▶ [Task objective]:
Word for word, copy the lines beginning at the one with "This screenshot has width=900, height=662." and ending at the last line below; pictures stay out.

[Saved entries]
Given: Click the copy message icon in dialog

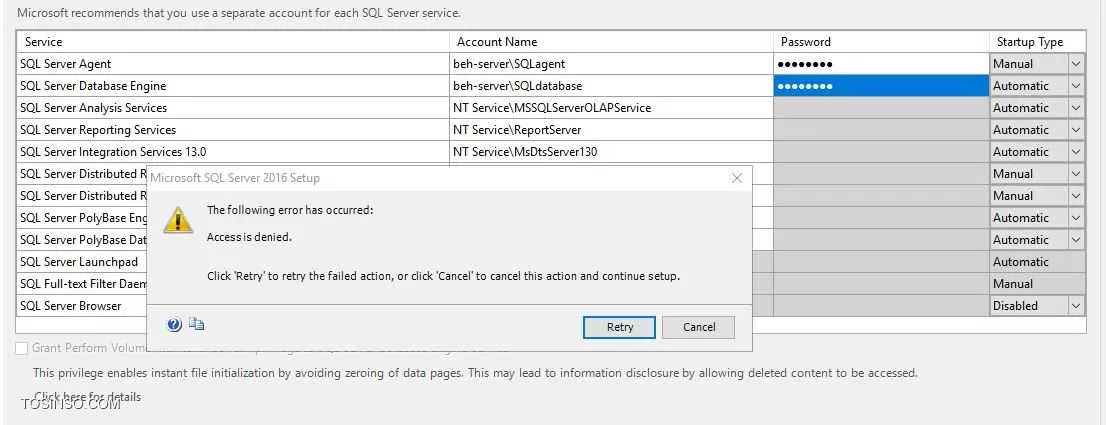Looking at the screenshot, I should tap(197, 324).
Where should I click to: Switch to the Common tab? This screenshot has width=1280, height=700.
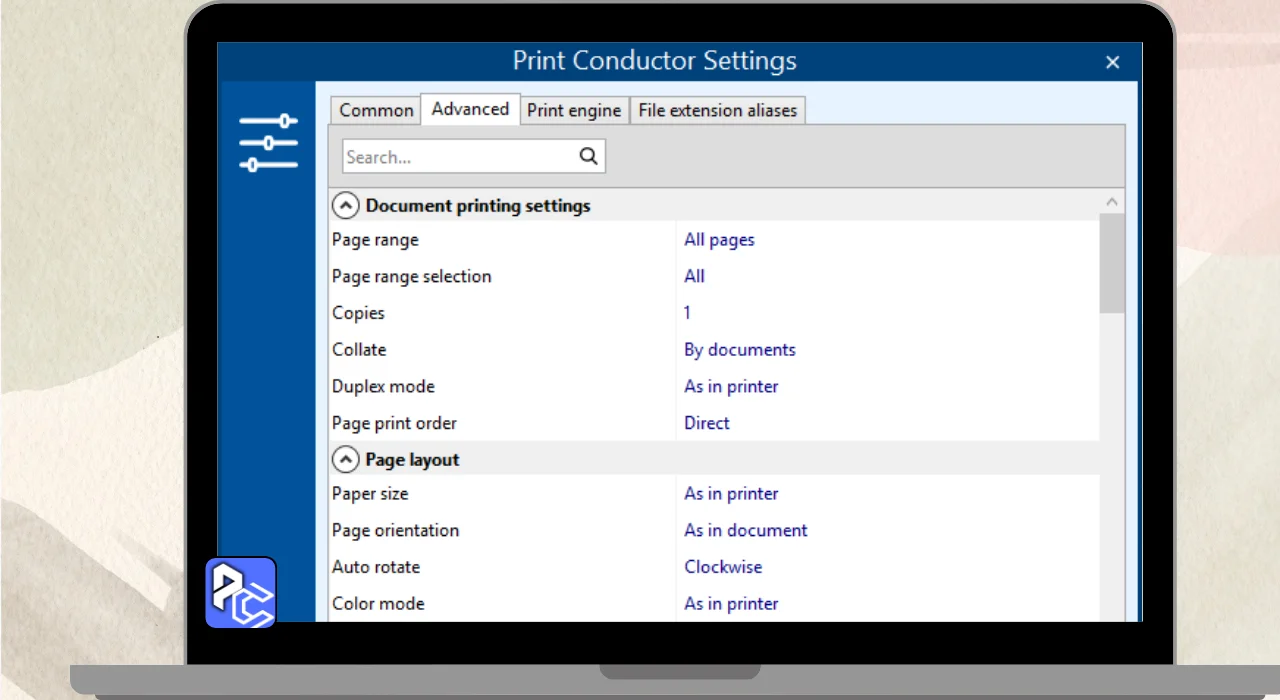pyautogui.click(x=376, y=110)
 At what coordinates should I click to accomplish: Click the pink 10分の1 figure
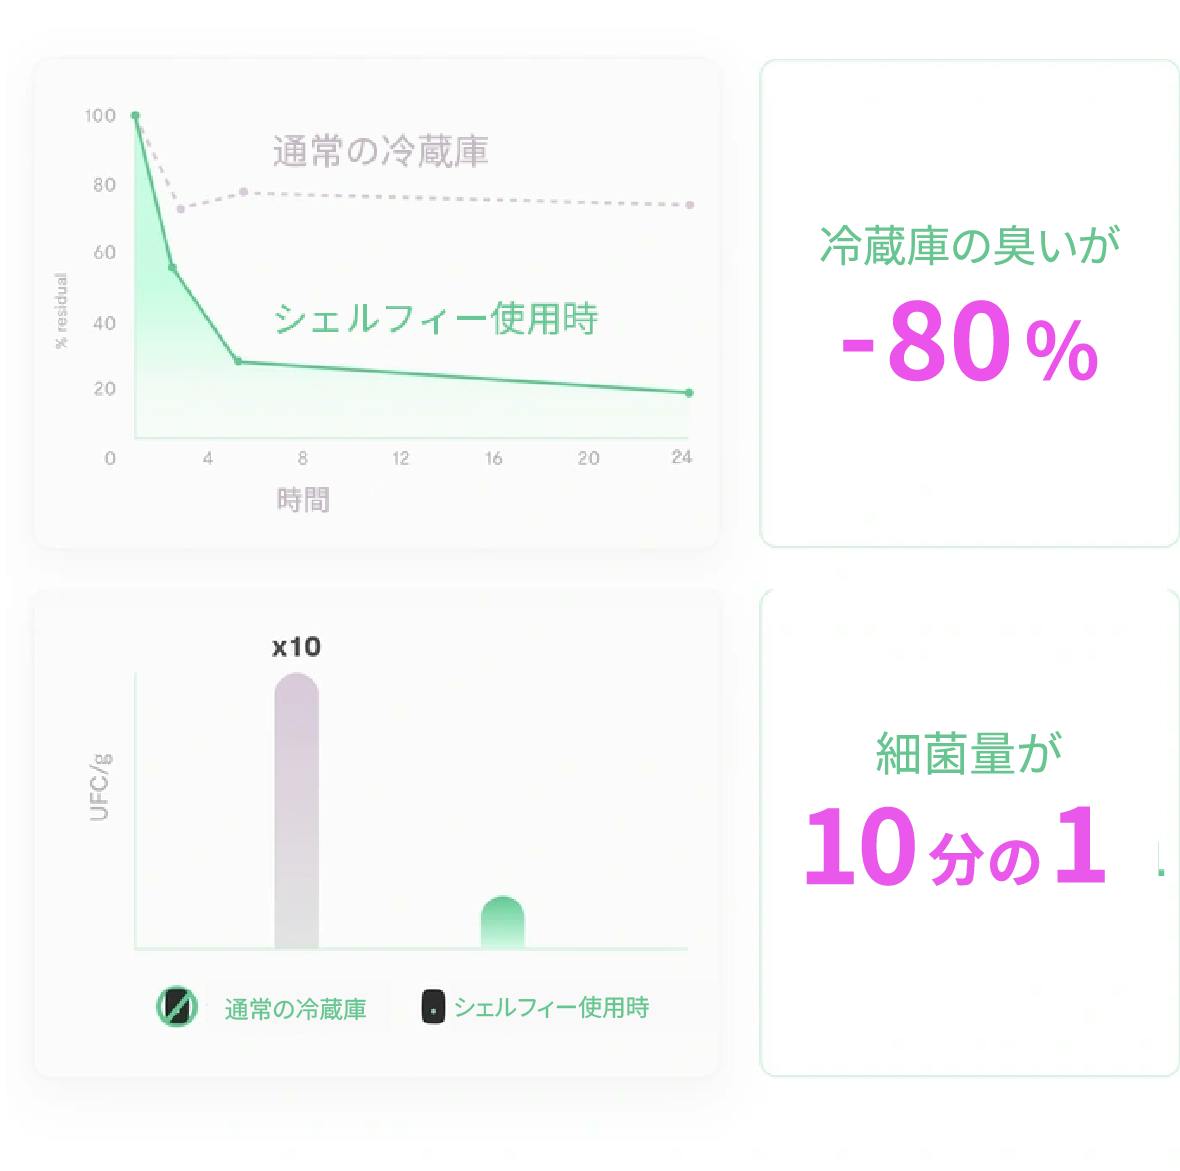(955, 849)
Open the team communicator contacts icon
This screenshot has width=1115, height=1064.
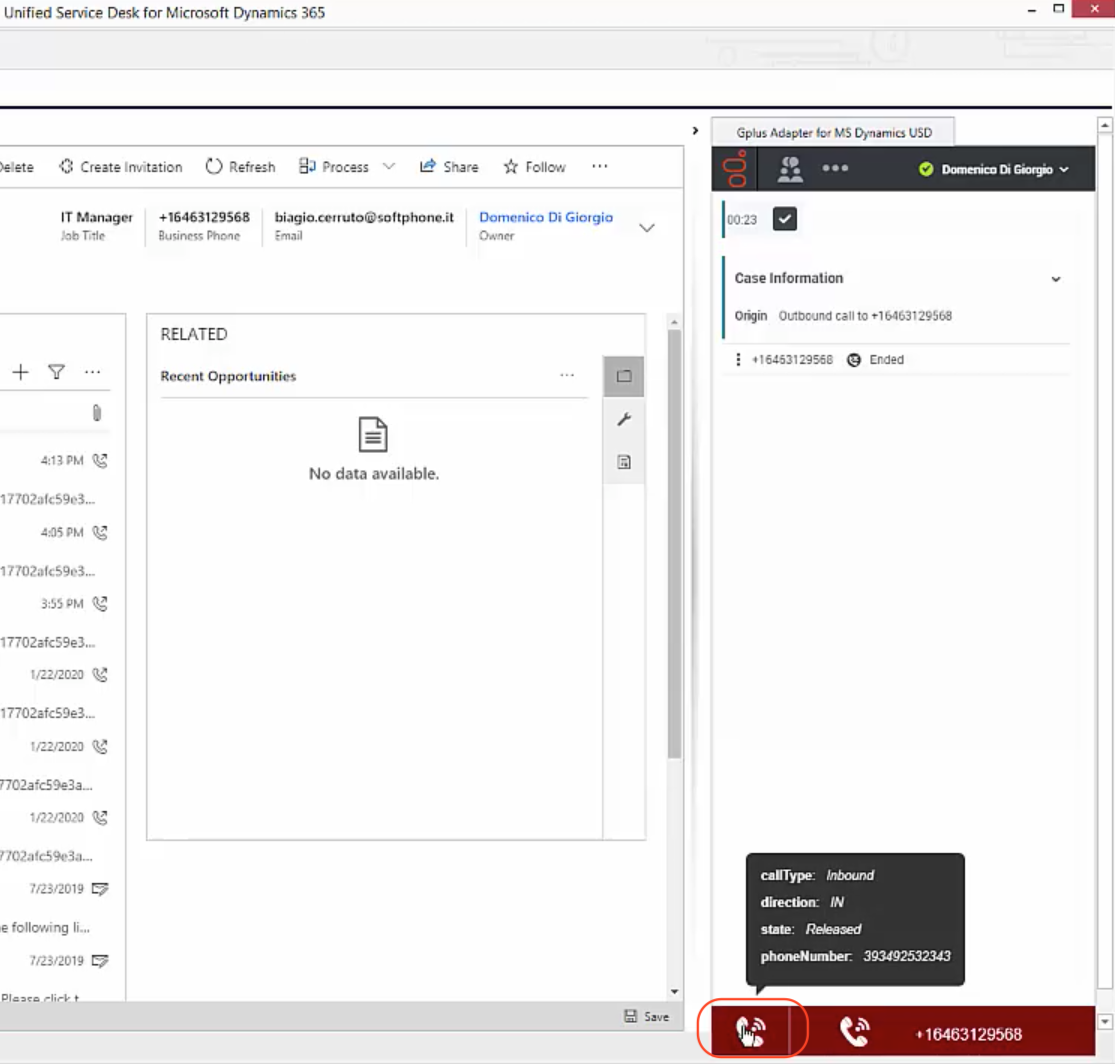pos(789,169)
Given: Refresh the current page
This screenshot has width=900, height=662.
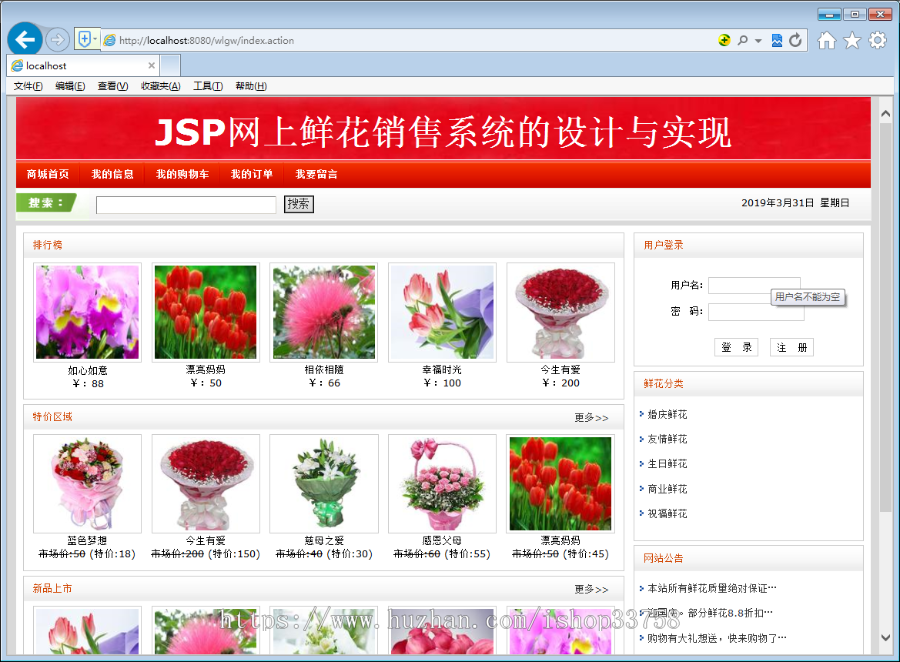Looking at the screenshot, I should (794, 40).
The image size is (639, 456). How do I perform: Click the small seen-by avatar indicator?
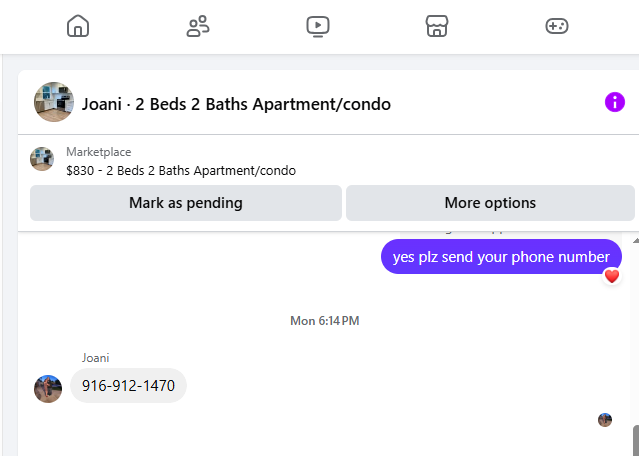coord(605,420)
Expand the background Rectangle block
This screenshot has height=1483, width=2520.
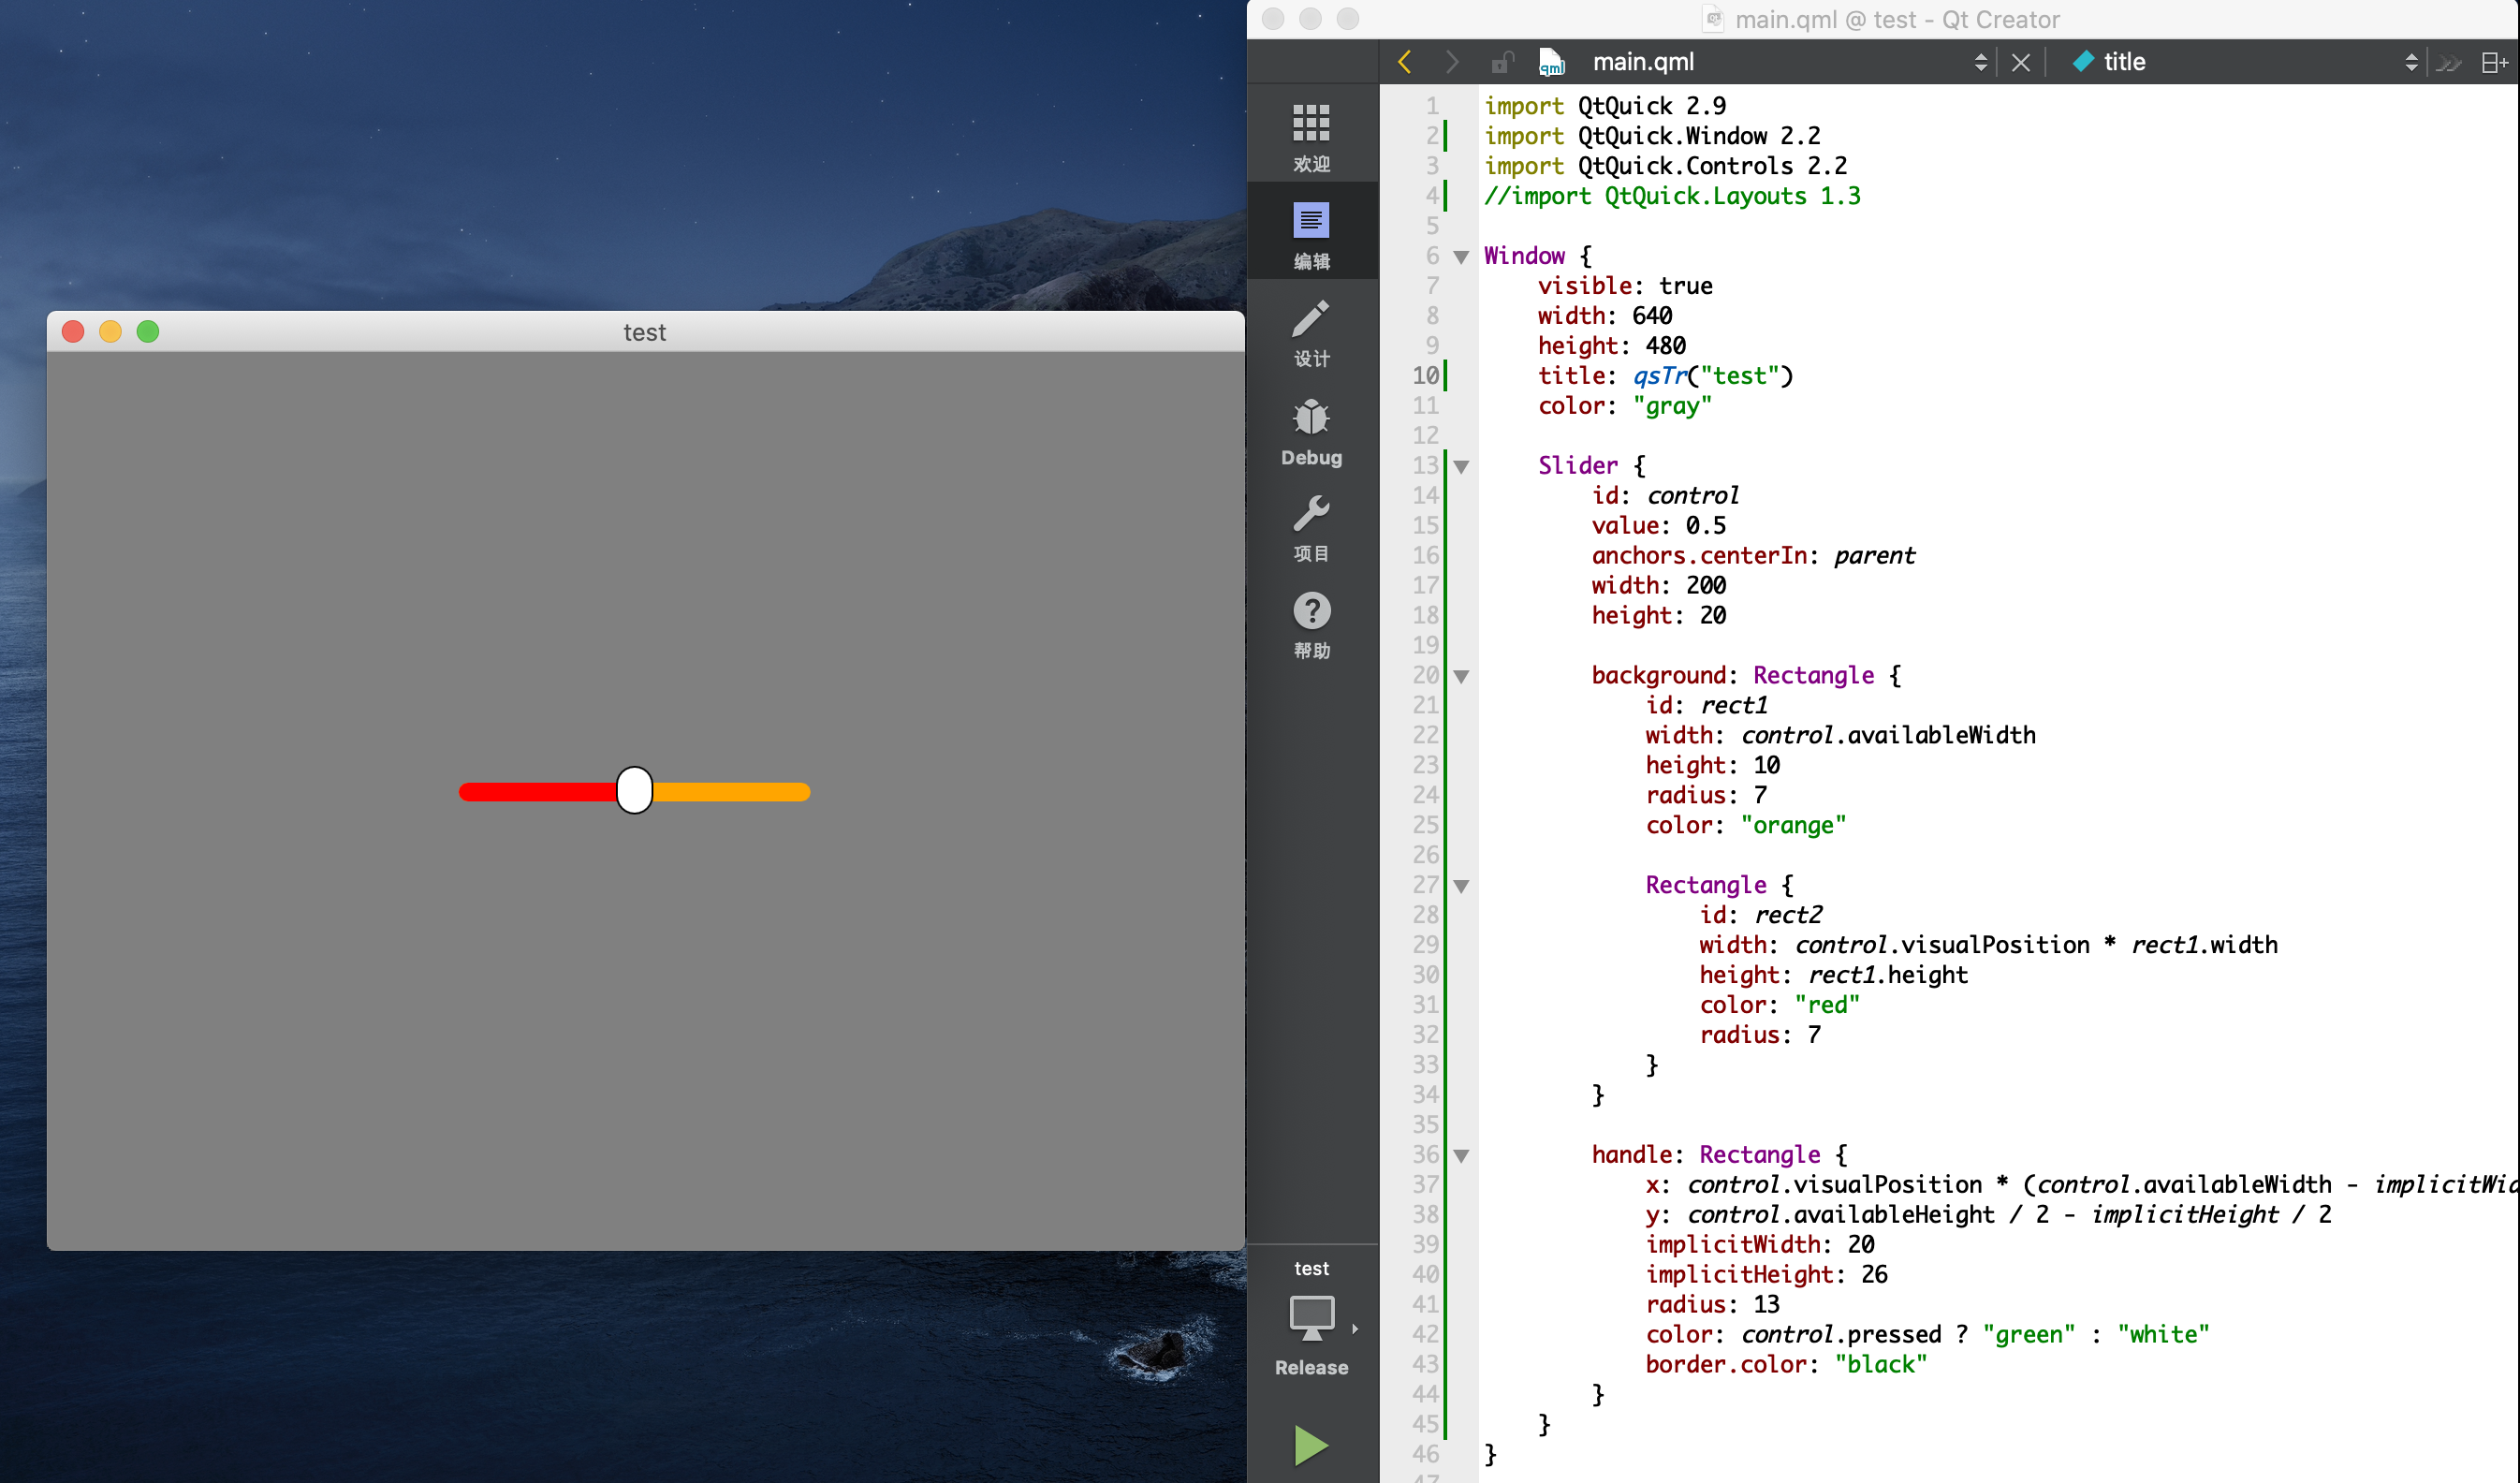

▶ [Finished exercise]:
This screenshot has width=900, height=662.
Looking at the screenshot, I should (794, 40).
The image size is (639, 456). How do I perform: Click the small seen-by avatar indicator?
coord(605,420)
Expand the background Rectangle block
This screenshot has height=1483, width=2520.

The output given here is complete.